The experimental results are comprehensive. Quantitative evaluations indicate that OmniParser V2 achieves state-of-the-art or competitive results across multiple benchmarks:
- Text Spotting: Gains of +0.6% and +0.4% over prior models on Total-Text and CTW1500 under lexicon-based evaluation, with substantial improvements in end-to-end (E2E) metrics across strong, weak, and generic lexicon settings on ICDAR 2015.
- Key Information Extraction: Field-level F1 scores on CORD and improved tree-edit-distance-based accuracies on SROIE demonstrate superior localization and recognition capability compared to prior generation-based methods.
- Table Recognition: The decoupling of table structure recognition from cell content transcription results in higher Tree-Edit-Distance-based Similarity (TEDS) scores on PubTabNet and FinTabNet datasets, with reported improvements even when using shorter decoder lengths (1,500 tokens versus 4,000 in some baselines).
- Layout Analysis: On the HierText dataset, OmniParser V2 delivers gains in Panoptic Quality (PQ) for word, line, and paragraph grouping tasks relative to baseline models, underscoring its capability in capturing hierarchical document structures.

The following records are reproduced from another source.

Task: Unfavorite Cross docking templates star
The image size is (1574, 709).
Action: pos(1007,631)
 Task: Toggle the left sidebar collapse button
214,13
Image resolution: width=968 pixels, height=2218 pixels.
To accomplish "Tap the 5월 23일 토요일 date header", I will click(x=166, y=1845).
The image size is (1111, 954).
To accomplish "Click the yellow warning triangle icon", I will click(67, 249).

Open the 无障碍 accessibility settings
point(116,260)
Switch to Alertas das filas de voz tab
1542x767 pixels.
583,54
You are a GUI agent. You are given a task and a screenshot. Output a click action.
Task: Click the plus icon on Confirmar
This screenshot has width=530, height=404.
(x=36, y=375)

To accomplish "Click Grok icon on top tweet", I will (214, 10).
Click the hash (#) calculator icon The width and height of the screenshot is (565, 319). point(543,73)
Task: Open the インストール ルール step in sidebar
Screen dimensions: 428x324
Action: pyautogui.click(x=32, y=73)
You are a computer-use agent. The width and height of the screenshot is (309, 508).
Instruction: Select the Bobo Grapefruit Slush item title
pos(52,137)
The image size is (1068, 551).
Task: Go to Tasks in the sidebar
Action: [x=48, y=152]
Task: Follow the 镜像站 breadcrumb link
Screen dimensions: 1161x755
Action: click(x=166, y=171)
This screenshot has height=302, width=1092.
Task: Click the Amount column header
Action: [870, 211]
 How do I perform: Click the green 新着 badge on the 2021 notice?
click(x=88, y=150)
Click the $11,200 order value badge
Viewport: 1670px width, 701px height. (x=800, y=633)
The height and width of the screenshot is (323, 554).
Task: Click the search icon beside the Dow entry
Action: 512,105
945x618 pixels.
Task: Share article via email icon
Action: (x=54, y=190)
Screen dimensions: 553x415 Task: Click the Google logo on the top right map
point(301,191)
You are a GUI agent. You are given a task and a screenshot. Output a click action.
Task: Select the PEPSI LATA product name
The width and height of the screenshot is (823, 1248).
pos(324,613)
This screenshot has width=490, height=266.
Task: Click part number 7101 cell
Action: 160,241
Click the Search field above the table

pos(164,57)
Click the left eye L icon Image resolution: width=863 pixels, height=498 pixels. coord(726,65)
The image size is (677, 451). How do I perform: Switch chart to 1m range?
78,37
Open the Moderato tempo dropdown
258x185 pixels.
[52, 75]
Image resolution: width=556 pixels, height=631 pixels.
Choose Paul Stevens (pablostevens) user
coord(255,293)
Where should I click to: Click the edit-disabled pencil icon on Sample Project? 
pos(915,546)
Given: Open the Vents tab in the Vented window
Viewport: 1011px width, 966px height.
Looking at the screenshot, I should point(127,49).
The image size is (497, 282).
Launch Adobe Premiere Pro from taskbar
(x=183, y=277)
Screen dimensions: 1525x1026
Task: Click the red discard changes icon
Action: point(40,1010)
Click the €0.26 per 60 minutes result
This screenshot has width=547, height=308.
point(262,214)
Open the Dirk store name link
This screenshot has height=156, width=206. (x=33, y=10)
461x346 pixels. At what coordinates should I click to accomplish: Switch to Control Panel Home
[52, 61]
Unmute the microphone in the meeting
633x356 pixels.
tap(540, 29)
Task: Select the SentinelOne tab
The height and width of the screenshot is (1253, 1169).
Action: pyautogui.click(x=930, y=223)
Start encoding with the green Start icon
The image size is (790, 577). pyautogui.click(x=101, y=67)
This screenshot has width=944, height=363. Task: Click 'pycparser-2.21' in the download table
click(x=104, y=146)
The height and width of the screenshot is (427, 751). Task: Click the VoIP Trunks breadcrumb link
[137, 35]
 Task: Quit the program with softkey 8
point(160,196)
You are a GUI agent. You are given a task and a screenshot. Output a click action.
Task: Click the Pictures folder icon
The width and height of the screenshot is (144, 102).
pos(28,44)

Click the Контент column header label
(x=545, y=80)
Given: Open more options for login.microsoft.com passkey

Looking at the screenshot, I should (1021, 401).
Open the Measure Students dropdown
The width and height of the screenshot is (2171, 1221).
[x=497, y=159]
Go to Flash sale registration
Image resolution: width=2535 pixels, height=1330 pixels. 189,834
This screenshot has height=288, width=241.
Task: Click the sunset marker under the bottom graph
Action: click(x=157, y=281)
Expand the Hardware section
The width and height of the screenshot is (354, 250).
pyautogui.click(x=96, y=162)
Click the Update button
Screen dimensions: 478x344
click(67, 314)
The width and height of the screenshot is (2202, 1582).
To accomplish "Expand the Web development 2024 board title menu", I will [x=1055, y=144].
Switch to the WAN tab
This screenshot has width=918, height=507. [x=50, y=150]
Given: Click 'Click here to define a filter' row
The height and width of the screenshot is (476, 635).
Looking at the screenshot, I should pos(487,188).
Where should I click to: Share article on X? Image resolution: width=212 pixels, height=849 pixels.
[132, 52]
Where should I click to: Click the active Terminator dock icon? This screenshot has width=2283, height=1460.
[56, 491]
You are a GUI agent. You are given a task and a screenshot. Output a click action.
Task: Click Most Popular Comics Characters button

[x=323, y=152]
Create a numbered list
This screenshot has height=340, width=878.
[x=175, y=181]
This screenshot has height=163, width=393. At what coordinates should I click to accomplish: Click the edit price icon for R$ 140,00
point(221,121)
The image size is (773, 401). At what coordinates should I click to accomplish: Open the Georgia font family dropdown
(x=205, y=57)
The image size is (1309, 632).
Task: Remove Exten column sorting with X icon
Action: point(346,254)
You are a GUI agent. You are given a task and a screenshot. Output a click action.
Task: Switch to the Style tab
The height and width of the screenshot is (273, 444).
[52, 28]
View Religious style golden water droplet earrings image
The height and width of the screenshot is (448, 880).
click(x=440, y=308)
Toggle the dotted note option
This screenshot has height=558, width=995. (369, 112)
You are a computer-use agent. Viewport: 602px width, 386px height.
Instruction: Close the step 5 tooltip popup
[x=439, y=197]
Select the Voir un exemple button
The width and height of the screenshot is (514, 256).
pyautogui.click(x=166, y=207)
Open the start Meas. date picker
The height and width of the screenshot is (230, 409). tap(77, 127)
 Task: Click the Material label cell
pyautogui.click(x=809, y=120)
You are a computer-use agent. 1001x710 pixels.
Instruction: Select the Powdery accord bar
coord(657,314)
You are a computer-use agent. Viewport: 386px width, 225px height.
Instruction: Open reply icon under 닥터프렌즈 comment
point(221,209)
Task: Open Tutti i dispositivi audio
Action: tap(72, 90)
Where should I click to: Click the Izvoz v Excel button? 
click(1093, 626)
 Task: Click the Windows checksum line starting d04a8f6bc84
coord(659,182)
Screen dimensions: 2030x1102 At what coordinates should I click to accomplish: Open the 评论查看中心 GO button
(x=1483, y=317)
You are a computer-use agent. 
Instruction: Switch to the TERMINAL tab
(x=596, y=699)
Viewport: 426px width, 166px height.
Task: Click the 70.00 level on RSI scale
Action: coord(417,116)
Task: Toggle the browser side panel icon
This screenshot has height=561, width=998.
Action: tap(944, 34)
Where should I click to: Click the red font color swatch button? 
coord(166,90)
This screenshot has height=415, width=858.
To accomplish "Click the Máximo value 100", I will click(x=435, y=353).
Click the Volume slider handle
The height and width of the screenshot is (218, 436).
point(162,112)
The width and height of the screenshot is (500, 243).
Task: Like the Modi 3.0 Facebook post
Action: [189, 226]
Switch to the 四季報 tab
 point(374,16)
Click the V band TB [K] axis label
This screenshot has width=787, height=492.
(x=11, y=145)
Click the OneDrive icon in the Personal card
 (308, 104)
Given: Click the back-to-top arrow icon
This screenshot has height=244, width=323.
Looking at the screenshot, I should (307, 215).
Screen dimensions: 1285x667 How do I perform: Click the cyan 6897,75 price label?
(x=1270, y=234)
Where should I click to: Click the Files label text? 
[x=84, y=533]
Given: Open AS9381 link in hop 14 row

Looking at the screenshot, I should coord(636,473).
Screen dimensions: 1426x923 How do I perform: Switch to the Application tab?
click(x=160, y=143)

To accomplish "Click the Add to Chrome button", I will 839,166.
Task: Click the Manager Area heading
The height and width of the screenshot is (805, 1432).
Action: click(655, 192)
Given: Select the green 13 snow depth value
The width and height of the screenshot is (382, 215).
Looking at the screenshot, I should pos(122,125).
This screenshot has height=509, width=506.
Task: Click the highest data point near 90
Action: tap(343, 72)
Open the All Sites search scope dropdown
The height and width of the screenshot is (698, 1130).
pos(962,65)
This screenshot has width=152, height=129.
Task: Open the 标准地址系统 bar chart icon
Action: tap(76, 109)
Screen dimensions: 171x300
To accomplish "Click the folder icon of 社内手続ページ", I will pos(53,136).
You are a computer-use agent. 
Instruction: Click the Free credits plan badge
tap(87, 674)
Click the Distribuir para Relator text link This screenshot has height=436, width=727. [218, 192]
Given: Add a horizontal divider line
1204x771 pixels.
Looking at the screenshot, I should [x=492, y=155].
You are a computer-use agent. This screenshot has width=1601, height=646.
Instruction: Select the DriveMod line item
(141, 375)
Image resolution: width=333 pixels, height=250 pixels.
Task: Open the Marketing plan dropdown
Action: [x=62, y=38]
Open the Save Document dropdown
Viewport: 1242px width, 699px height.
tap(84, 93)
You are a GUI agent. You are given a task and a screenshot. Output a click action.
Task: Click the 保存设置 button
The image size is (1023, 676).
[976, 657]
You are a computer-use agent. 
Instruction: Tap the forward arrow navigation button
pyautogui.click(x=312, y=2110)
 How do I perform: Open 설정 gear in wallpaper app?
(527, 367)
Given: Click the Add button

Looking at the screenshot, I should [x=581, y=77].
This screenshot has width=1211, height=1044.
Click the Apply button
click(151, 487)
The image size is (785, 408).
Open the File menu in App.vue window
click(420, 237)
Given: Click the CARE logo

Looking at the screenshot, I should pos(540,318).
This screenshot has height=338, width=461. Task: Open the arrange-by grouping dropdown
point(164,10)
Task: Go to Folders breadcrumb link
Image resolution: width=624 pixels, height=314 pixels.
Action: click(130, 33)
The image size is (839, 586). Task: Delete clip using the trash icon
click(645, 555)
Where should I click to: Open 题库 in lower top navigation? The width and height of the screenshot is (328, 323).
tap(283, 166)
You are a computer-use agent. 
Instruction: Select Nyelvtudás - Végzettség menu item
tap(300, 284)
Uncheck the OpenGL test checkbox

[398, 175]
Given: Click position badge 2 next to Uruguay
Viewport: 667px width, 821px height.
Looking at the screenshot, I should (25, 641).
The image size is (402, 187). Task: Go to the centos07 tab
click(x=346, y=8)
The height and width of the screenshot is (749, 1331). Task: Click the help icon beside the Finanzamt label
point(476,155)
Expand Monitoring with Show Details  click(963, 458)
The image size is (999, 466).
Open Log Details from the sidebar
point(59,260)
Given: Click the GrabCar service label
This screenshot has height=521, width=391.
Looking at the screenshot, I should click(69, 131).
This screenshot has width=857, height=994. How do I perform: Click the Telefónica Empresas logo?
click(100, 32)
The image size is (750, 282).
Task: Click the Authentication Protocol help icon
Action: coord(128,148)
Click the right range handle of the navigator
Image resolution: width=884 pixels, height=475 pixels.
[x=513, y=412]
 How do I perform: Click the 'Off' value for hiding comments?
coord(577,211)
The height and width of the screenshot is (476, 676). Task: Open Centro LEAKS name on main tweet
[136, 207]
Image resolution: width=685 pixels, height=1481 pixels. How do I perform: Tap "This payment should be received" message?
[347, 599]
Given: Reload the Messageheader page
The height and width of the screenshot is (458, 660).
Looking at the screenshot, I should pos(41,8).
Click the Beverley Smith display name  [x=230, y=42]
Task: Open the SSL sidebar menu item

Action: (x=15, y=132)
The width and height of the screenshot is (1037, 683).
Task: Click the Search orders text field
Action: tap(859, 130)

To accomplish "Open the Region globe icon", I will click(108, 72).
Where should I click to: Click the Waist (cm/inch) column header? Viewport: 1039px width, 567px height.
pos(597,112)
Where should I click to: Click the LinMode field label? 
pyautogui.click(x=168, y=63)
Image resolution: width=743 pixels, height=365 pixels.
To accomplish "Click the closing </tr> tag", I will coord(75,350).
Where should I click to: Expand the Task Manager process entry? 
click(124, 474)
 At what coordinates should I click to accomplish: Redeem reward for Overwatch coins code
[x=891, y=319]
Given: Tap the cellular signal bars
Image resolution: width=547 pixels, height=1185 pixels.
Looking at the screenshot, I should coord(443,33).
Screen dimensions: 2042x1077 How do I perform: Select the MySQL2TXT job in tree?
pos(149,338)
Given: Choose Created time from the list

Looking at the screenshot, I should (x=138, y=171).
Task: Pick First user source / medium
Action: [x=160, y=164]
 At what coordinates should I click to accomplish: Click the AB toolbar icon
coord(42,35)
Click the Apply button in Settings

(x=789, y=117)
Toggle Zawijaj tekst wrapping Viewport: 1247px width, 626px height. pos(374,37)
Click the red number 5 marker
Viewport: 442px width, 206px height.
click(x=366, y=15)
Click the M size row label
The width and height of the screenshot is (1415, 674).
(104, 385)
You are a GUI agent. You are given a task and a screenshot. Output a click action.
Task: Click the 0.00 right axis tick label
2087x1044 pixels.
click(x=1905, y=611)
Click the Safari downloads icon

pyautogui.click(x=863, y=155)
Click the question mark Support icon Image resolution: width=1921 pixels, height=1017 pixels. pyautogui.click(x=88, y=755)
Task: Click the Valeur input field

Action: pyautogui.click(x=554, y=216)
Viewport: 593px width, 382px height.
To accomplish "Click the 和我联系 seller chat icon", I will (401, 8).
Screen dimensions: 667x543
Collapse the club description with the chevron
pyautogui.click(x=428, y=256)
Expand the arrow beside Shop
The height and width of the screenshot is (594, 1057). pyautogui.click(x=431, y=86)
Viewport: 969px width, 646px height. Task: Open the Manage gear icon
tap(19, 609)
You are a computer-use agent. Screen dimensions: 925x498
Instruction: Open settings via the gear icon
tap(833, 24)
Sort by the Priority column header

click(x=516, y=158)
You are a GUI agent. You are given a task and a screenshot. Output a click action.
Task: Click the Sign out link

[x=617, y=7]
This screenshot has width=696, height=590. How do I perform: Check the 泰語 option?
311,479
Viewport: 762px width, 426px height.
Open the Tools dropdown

Overall, the framework’s design significantly simplifies the processing pipeline by eliminating the need for multiple task-specific architectures and objectives, while the two-stage SPOT prompting and token-router-based shared decoder jointly contribute to improved accuracy, reduced model size (reported as a 23.6% reduction), and enhanced robustness. The generality of SPOT prompting when applied to MLLMs further broadens the applicability of the approach within multimodal document understanding fields.